## Task requirements:
1. Decide whether each statement agrees with the health insurance article below. (a) HSA funds roll over from one year to the next. (b) HMOs provide fewer Essential Health Benefits than other health insurance plans. (c) As people age, it typically makes sense to raise the deductible. Answer yes or no for each and quote the deciding words of the article.
2. Reproduce the health insurance article below word for word, from "3. Mix and match" to "an apples-to-apples comparison.".

## Extracted text:
*** Block opens ***
Four Easy Ways to Save on Health Insurance
As people look to cut costs on their overall spending, many are looking to trim the fat when it comes to their overall healthcare spend.
Enrolling in a High Deductible Plan (HDHP) with a Health Savings Account (HSA) is a popular option for people who are generally healthy and looking for ways to reduce their monthly premium spend. HSAs allow you to save money for future medical expenses or to cover your high deductible , should you need to.
Limited network plans also typically have lower monthly premiums. This is a good option for people who do not need to use out-of-network providers.
Evaluating the options available to you and your family and potentially mixing and matching your policies is another way to save. If you or your spouse have employer-sponsored coverage, it makes sense to weigh individual or family coverage pros and cons.
No matter which health plan you choose, it’s important to understand the risk involved before you purchase the policy. Look at deductibles, out-of-pocket maximums and policy exclusions.
How Do I Save Costs on Healthcare?
When it comes to spending on your healthcare, there are a few different things you can take advantage of when it comes to reducing your overall costs like considering a high deductible plan with a health savings account or even picking a plan with a limited network.
1. Consider a High Deductible Plan with a Health Savings Account.
Pairing a High Deductible Health Plans (HDHP) with a Health Savings Account (HSA) is a great way to reduce your monthly premium costs and save future healthcare expenses. As of 2021, individuals are only eligible for HSAs if they have a $1,400 deductible. With a qualifying plan, they can save up to $3,600 a year for healthcare services. Similarly, families are eligible for an HSA if they have a $2,800 deductible and can save up to $7,200 a year.
There are many advantages to combining HDHPs with HSAs, which include:
- HDHPs offer you lower monthly premiums.
- Funds in HSAs collect interest.
- HSA funds roll over year to year.
- Funds are saved for future medical costs and retirement health costs.
- HSA contributions are tax deductible.
- There is a catch-up period between the ages of 55 to 65, which allows consumers to save an extra $1,000 in the HSA
2. Pick a health plan with a limited network.
Health insurance plans with limited networks, like Health Maintenance Organizations (HMO) are typically able to negotiate cheaper rates, resulting in lower monthly premiums for you. HMOs still provide the same 10 Essential Health Benefits as other health insurance plans; however, if you travel a lot or commute to work, this may not be the best option as coverage is limited to a specific geographic area.
3. Mix and match policies.
Many people tend to go with one group health insurance plan instead of comparing the group plans or plans on the individual market. For example, say a married couple has a health insurance policy with one employer but it may actually be better financially for the husband to stay on his work’s group plan and the wife to stay on her work’s group plan. It all depends on how much a company passes on to the employees in terms of premium costs for dependents and the benefits offered.
When comparing plans, consider reviewing the Summary of Benefits and Coverage (SBC) alongside employee premium costs for an apples-to-apples comparison.
Keep in mind, healthcare needs change over the years so if you have one plan that you enjoy and are comfortable with, call your health insurer to change to a same plan with a different deductible. As people age, they tend to use healthcare services more, so it typically makes sense to lower the deductible and pay a little more in monthly premiums.
4. Understand the risk.
Many consumers go for the lowest monthly premium plans but may not understand that they are responsible for the $5,000 deductible when utilizing healthcare services.
For example, if there is a plan that has a $2,500 deductible and costs about $88 per month, the same plan may be available with a $10,000 deductible and with a $56 monthly premium. If you pay $32 more per month, you’d only be responsible for $2,5000 in case of an illness or injury as opposed to $10,000.
The small difference in monthly premium results in a huge financial exposure in the event of an unforeseen medical event.
In addition to comparing deductibles, it’s important to review out-of-pocket maximums and policy exclusions before making a decision.
*** Block closes ***
## Stored data:
*** Block opens ***
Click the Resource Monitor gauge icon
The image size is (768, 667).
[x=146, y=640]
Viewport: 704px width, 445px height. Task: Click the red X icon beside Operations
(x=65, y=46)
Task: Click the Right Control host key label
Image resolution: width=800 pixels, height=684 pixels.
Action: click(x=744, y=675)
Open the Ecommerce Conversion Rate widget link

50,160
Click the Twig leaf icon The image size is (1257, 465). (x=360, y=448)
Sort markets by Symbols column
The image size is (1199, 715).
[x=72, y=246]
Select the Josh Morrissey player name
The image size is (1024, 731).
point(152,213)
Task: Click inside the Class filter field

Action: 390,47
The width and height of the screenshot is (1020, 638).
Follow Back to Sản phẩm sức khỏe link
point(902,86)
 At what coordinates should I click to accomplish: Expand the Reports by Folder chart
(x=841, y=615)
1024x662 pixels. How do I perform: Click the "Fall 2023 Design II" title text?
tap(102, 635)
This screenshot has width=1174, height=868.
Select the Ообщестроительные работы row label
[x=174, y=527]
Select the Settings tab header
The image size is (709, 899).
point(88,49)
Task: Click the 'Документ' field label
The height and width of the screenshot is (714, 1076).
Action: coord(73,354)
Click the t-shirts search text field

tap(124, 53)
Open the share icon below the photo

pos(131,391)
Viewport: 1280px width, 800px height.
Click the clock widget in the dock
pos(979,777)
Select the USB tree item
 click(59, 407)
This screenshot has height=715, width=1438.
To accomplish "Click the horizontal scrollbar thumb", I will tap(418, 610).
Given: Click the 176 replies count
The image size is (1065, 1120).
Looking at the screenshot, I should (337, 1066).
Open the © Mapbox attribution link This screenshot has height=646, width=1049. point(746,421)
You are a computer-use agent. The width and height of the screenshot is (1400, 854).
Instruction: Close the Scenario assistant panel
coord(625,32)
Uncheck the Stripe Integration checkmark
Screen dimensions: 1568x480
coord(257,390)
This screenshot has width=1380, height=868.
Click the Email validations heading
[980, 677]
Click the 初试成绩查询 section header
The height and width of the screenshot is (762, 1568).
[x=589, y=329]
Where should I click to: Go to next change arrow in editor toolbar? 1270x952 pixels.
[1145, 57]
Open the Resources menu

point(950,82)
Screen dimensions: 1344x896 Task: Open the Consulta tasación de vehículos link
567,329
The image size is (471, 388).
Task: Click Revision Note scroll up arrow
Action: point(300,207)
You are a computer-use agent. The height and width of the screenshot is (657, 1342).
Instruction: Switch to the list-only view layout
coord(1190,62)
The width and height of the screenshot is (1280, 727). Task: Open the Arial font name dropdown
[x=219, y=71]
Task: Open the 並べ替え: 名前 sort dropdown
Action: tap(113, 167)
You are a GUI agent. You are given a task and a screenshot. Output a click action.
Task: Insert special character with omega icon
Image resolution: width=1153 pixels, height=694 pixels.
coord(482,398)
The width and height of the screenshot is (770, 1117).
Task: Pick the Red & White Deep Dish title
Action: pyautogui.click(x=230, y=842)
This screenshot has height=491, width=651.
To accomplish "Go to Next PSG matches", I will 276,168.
*** Block closes ***
## Problem solutions:
1.
(a) Yes: "HSA funds roll over year to year."
(b) No: "HMOs still provide the same 10 Essential Health Benefits as other health insurance plans"
(c) No: "it typically makes sense to lower the deductible and pay a little more in monthly premiums."

2.
3. Mix and match policies.
Many people tend to go with one group health insurance plan instead of comparing the group plans or plans on the individual market. For example, say a married couple has a health insurance policy with one employer but it may actually be better financially for the husband to stay on his work’s group plan and the wife to stay on her work’s group plan. It all depends on how much a company passes on to the employees in terms of premium costs for dependents and the benefits offered.
When comparing plans, consider reviewing the Summary of Benefits and Coverage (SBC) alongside employee premium costs for an apples-to-apples comparison.